Commenta per primo

L'incubo stipendi torna a turbare il Bari. Entro il prossimo 30 settembre il club biancorosso sarà chiamato a saldare la pendenza sugli ingaggi dei calciatori relativi ai mesi di aprile, maggio e giugno 2011. Una spesa di notevole spessore se si considera che la società di Strada Torrebella dovrà sborsare una cifra vicina agli otto milioni di euro. Già lo scorso maggio il Bari ebbe grosse difficoltà a pagare ai suoi tesserati gli emolumenti riguardanti la prima trimestralità dell'anno. Una grana risolta grazie all'accordo di spalmatura stipulato da parte della squadra cui si aggiunse lo sforzo personale dell'ormai ex presidente Vincenzo Matarrese. Rimedi che in questa circostanza non potranno essere adottati. Impossibile, infatti, ipotizzare un'altra spalmatura degli ingaggi, così come non appare probabile un'ulteriore esposizione da parte della proprietà che lo scorso giugno ha sciolto in blocco il Consiglio d'Amministrazione stabilendo un distacco netto con il club.
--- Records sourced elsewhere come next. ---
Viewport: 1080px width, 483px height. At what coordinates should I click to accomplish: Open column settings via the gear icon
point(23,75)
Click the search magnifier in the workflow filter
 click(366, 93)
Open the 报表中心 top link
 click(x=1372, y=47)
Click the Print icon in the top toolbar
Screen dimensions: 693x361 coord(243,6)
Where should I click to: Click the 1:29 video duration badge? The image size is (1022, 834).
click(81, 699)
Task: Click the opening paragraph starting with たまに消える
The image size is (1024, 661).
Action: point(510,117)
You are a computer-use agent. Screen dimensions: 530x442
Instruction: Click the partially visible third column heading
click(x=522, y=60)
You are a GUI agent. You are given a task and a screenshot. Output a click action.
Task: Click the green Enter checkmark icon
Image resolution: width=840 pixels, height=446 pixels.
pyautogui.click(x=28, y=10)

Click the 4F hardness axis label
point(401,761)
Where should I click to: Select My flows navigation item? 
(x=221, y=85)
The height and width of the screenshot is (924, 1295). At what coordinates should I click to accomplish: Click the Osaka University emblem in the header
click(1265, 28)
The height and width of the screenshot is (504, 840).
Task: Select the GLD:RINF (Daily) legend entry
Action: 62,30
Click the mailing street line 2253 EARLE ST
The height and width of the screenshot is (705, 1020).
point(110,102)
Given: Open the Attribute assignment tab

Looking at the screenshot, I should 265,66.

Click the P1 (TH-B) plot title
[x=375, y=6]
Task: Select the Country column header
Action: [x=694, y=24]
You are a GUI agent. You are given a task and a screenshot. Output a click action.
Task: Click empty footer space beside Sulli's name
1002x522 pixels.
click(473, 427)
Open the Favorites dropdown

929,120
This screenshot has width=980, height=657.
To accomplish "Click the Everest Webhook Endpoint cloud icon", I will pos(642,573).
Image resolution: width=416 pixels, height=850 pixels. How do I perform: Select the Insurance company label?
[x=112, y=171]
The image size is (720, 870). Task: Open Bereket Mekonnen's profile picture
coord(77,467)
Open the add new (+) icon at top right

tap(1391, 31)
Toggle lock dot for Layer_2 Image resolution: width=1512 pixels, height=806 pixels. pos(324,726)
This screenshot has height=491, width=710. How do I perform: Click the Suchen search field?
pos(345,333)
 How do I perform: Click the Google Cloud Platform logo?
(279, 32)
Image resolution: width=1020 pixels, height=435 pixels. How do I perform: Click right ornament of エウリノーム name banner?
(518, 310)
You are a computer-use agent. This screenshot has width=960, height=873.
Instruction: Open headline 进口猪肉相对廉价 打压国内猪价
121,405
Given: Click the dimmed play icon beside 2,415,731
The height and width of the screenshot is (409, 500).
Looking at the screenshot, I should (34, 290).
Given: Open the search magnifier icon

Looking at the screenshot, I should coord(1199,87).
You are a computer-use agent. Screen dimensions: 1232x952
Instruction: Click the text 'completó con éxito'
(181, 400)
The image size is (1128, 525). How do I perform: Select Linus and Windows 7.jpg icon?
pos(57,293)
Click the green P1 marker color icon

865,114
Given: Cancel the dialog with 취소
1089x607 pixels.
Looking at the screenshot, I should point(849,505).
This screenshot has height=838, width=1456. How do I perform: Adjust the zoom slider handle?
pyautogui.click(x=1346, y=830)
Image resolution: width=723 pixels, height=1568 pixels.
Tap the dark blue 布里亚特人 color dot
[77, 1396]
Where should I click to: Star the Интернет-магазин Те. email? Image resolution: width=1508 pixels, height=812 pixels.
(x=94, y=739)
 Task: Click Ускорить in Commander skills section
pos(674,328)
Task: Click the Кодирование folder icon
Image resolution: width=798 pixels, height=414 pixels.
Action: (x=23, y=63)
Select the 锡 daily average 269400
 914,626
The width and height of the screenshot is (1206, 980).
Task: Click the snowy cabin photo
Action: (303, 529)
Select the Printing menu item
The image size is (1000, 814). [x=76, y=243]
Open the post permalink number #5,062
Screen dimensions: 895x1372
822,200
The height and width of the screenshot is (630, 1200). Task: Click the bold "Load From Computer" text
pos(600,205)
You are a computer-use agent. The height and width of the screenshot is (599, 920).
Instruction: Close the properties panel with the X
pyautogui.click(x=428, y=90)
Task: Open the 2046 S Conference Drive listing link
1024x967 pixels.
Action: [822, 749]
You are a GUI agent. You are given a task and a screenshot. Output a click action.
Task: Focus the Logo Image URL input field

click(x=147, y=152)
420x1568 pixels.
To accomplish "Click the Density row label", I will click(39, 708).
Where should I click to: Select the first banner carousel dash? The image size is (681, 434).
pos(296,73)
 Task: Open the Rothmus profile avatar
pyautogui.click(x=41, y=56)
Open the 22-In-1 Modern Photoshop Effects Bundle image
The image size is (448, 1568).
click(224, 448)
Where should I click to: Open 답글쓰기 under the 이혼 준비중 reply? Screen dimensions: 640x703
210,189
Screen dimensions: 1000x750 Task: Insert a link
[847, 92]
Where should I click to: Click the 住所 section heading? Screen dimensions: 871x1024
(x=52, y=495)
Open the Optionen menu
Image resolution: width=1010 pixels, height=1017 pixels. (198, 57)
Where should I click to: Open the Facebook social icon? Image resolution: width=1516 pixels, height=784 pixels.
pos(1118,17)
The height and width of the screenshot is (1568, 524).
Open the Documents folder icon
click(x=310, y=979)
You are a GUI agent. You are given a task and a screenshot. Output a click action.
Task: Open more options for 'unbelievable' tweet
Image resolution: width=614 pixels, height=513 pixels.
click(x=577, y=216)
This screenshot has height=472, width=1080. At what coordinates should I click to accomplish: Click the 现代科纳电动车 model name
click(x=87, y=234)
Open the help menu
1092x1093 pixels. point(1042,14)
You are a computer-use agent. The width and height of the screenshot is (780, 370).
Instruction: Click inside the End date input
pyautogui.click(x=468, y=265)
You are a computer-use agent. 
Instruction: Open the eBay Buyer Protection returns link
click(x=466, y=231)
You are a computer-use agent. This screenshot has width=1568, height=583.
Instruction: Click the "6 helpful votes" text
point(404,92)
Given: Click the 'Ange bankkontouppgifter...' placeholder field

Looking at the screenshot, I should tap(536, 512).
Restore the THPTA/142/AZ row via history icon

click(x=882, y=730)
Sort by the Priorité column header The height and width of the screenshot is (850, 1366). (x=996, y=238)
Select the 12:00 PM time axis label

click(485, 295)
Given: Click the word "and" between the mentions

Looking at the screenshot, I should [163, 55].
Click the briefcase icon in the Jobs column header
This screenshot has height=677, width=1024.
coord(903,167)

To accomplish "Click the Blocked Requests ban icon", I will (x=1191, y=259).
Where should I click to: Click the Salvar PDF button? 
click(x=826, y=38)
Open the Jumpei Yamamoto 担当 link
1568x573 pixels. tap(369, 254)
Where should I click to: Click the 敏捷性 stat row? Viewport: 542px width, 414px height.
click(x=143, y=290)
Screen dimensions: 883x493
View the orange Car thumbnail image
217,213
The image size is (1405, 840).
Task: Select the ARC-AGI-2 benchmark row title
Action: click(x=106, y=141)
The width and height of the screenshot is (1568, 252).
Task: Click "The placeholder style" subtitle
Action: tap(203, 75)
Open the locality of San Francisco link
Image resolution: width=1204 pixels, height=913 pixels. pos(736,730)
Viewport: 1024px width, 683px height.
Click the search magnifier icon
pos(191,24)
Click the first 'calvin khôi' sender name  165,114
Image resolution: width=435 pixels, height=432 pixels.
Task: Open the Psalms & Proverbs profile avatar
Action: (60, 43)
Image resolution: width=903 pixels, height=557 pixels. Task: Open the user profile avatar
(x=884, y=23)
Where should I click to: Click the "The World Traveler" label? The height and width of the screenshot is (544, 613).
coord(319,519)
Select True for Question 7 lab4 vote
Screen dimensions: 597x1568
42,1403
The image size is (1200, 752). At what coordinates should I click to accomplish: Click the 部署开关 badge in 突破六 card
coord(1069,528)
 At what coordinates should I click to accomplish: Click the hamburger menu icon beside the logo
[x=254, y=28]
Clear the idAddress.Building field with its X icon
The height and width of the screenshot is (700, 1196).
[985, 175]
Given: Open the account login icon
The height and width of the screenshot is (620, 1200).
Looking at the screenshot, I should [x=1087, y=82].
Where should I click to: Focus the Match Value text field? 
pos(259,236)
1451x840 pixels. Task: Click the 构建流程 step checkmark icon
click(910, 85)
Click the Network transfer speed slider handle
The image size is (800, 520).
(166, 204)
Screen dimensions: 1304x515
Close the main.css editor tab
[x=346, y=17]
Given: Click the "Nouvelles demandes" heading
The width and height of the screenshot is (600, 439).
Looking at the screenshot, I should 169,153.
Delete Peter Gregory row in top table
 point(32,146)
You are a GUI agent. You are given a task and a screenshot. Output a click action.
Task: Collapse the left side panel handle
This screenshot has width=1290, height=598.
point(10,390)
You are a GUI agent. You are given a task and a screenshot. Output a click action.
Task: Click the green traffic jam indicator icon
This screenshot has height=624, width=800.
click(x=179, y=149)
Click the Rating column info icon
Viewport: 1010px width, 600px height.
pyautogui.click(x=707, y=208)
Parte dell'esborso sarà sostenuta dal 'paracadute' (circa 7,5 milioni) che spetta alle compagini neo retrocesse. Minore, invece, sarà il contributo proveniente dai pur consistenti introiti delle cessioni estive. I circa 14 milioni ricavati dalla vendita dei giocatori, infatti, saranno incassati in un arco di tempo di tre anni. Di conseguenza, dell'ammontare complessivo delle operazioni in uscita, la società biancorossa ha incamerato al momento meno di un terzo. Pertanto, l'unico modo per ottenere la liquidità necessaria a saldare gli stipendi è tramite l'intervento degli istituiti bancari. Proprio in tal direzione si sta concentrando l'attività dell'amministratore unico Claudio Garzelli, che sta intrattenendo un fitto dialogo in particolare con la Banca Apulia (che già soccorse il Bari lo scorso maggio) e con la Banca Popolare di Bari, sponsor ufficiale del club.

L'impressione è che anche stavolta il problema possa essere risolto evitando l'eventuale penalizzazione di due punti che scatterebbe in caso di mancato pagamento entro il termine stabilito. Se il Bari superasse questo ostacolo, si metterebbe alle spalle il fardello più pesante della gestione passata. Sebbene ad un prezzo salato, perché la società impiegherebbe praticamente tutte le risorse attualmente a disposizione. Diverrebbe, perciò, complicato prevedere nuovi investimenti (come ad esempio nel mercato di gennaio) per la stagione in corso. Facile intuire, dunque, che, in tali precarie condizioni, il progetto biancorosso navighi più che mai a vista. Una svolta in positivo avverrebbe soltanto tramite la vendita del club o l'ingresso di nuovi investitori in società. Non a caso, la ricerca di acquirenti o di partner è tra i principali compiti affidati a Garzelli. Il tutto, a meno che la famiglia Matarrese non torni sui suoi passi ed opti per un rilancio in grande stile del Bari. Un'ipotesi che adesso appare fantascientifica.